From 24c49038fed6f28632c37bd797ee22d51c2f529f Mon Sep 17 00:00:00 2001
From: doug <>
Date: Mon, 9 Feb 2015 07:17:55 +0000
Subject: Return NULL when there are no shared ciphers.

OpenSSL added this change to avoid an out-of-bounds write since
they're accessing p[-1].  We initialize buf and use strrchr() so we
aren't subject to the same OOB write.

However, we should return NULL rather than an empty string when there
are no shared ciphers.

Also, KNF a particularly bad section above here that miod noticed.

Based on OpenSSL commits:
4ee356686f72ff849f6f3d58562224ace732b1a6
308505b838e4e3ce8485bb30f5b26e2766dc7f8b

ok miod@
---
 src/lib/libssl/src/ssl/ssl_lib.c | 10 ++++++----
 src/lib/libssl/ssl_lib.c         | 10 ++++++----
 2 files changed, 12 insertions(+), 8 deletions(-)

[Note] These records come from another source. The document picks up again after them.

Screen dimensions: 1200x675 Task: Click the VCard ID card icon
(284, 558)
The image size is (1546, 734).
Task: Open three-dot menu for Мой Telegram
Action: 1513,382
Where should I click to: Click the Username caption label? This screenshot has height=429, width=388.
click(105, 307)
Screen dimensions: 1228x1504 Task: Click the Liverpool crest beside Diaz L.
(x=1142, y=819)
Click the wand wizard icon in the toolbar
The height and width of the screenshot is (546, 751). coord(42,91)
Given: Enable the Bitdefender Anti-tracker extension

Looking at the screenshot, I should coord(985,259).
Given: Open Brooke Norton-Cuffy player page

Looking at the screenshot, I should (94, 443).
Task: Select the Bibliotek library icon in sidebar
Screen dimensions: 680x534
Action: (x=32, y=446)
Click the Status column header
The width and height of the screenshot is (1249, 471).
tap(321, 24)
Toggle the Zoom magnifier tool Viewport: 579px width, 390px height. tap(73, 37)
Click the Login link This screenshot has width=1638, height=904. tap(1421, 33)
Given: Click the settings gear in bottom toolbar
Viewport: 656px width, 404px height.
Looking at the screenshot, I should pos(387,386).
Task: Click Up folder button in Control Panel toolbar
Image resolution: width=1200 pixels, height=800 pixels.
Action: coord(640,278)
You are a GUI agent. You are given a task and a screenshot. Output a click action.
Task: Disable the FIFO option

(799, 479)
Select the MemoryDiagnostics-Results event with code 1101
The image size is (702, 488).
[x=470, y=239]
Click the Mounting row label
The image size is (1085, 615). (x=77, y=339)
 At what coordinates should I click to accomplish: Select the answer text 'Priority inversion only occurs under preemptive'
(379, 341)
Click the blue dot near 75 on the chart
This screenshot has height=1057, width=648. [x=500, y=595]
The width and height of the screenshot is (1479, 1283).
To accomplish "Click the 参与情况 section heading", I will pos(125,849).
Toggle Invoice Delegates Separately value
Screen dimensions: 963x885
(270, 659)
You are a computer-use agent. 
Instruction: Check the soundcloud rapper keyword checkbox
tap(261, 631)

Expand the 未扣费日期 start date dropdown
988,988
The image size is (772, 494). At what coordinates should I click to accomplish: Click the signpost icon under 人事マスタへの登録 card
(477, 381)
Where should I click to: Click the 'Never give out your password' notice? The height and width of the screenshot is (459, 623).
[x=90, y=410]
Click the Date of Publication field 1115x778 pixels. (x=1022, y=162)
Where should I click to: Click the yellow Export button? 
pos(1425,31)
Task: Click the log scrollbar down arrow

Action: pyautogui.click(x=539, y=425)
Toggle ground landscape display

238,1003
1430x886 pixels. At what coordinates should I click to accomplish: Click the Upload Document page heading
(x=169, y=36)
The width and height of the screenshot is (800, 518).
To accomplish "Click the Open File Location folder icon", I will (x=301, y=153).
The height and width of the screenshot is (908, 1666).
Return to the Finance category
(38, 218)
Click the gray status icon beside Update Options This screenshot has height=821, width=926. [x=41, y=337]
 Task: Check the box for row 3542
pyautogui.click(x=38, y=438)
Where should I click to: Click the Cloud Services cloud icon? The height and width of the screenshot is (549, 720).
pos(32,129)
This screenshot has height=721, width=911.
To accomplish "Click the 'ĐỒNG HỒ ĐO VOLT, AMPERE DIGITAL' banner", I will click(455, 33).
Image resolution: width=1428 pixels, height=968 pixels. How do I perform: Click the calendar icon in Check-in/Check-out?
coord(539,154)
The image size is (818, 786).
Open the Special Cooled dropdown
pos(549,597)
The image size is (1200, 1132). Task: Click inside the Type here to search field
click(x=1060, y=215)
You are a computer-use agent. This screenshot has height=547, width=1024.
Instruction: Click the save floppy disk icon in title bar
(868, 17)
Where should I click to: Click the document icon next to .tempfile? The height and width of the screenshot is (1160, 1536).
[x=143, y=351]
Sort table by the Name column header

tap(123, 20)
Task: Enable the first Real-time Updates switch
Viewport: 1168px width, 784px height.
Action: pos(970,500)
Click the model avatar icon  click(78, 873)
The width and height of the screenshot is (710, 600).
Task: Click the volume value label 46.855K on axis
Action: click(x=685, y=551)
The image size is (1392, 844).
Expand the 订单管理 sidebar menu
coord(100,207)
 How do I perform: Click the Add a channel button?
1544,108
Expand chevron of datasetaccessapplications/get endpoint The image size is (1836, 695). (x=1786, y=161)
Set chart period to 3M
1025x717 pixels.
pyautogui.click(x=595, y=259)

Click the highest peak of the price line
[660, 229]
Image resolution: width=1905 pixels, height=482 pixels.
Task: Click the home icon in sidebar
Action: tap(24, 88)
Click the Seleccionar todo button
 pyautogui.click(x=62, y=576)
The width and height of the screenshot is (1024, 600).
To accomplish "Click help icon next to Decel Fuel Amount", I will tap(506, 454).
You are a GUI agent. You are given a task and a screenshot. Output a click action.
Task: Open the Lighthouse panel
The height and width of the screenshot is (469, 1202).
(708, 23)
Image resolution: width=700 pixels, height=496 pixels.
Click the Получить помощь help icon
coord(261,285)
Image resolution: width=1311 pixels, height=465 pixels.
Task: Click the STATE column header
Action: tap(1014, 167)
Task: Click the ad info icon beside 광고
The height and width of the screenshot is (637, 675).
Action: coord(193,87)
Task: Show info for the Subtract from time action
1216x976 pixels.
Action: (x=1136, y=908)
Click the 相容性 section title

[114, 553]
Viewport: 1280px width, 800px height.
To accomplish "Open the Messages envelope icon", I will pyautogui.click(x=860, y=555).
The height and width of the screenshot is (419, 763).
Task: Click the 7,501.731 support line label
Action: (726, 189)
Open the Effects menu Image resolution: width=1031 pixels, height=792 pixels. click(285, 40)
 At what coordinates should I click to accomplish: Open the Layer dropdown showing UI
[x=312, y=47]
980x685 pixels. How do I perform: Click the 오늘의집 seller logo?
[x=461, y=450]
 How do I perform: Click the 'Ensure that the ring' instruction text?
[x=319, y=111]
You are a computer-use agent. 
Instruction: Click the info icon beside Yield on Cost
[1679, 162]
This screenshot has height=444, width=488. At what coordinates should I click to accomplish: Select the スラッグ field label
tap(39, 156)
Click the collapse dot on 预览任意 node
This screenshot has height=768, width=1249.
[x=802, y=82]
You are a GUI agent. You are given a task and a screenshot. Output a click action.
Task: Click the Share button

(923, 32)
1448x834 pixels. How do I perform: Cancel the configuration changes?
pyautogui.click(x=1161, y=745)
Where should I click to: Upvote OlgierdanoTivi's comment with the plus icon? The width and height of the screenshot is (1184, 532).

diff --git a/src/lib/libssl/src/ssl/ssl_lib.c b/src/lib/libssl/src/ssl/ssl_lib.c
index 8ecb37d1be..8ebcb74ab9 100644
--- a/src/lib/libssl/src/ssl/ssl_lib.c
+++ b/src/lib/libssl/src/ssl/ssl_lib.c
@@ -1,4 +1,4 @@
-/* $OpenBSD: ssl_lib.c,v 1.96 2015/02/07 05:46:01 jsing Exp $ */
+/* $OpenBSD: ssl_lib.c,v 1.97 2015/02/09 07:17:55 doug Exp $ */
 /* Copyright (C) 1995-1998 Eric Young (eay@cryptsoft.com)
  * All rights reserved.
  *
@@ -1355,11 +1355,13 @@ SSL_get_shared_ciphers(const SSL *s, char *buf, int len)
 	size_t			 curlen = 0;
 	int			 i;
 
-	if ((s->session == NULL) || (s->session->ciphers == NULL) ||
-		(len < 2))
-	return (NULL);
+	if (s->session == NULL || s->session->ciphers == NULL || len < 2)
+		return (NULL);
 
 	sk = s->session->ciphers;
+	if (sk_SSL_CIPHER_num(sk) == 0)
+		return (NULL);
+
 	buf[0] = '\0';
 	for (i = 0; i < sk_SSL_CIPHER_num(sk); i++) {
 		c = sk_SSL_CIPHER_value(sk, i);
diff --git a/src/lib/libssl/ssl_lib.c b/src/lib/libssl/ssl_lib.c
index 8ecb37d1be..8ebcb74ab9 100644
--- a/src/lib/libssl/ssl_lib.c
+++ b/src/lib/libssl/ssl_lib.c
@@ -1,4 +1,4 @@
-/* $OpenBSD: ssl_lib.c,v 1.96 2015/02/07 05:46:01 jsing Exp $ */
+/* $OpenBSD: ssl_lib.c,v 1.97 2015/02/09 07:17:55 doug Exp $ */
 /* Copyright (C) 1995-1998 Eric Young (eay@cryptsoft.com)
  * All rights reserved.
  *
@@ -1355,11 +1355,13 @@ SSL_get_shared_ciphers(const SSL *s, char *buf, int len)
 	size_t			 curlen = 0;
 	int			 i;
 
-	if ((s->session == NULL) || (s->session->ciphers == NULL) ||
-		(len < 2))
-	return (NULL);
+	if (s->session == NULL || s->session->ciphers == NULL || len < 2)
+		return (NULL);
 
 	sk = s->session->ciphers;
+	if (sk_SSL_CIPHER_num(sk) == 0)
+		return (NULL);
+
 	buf[0] = '\0';
 	for (i = 0; i < sk_SSL_CIPHER_num(sk); i++) {
 		c = sk_SSL_CIPHER_value(sk, i);
-- 
cgit v1.2.3-55-g6feb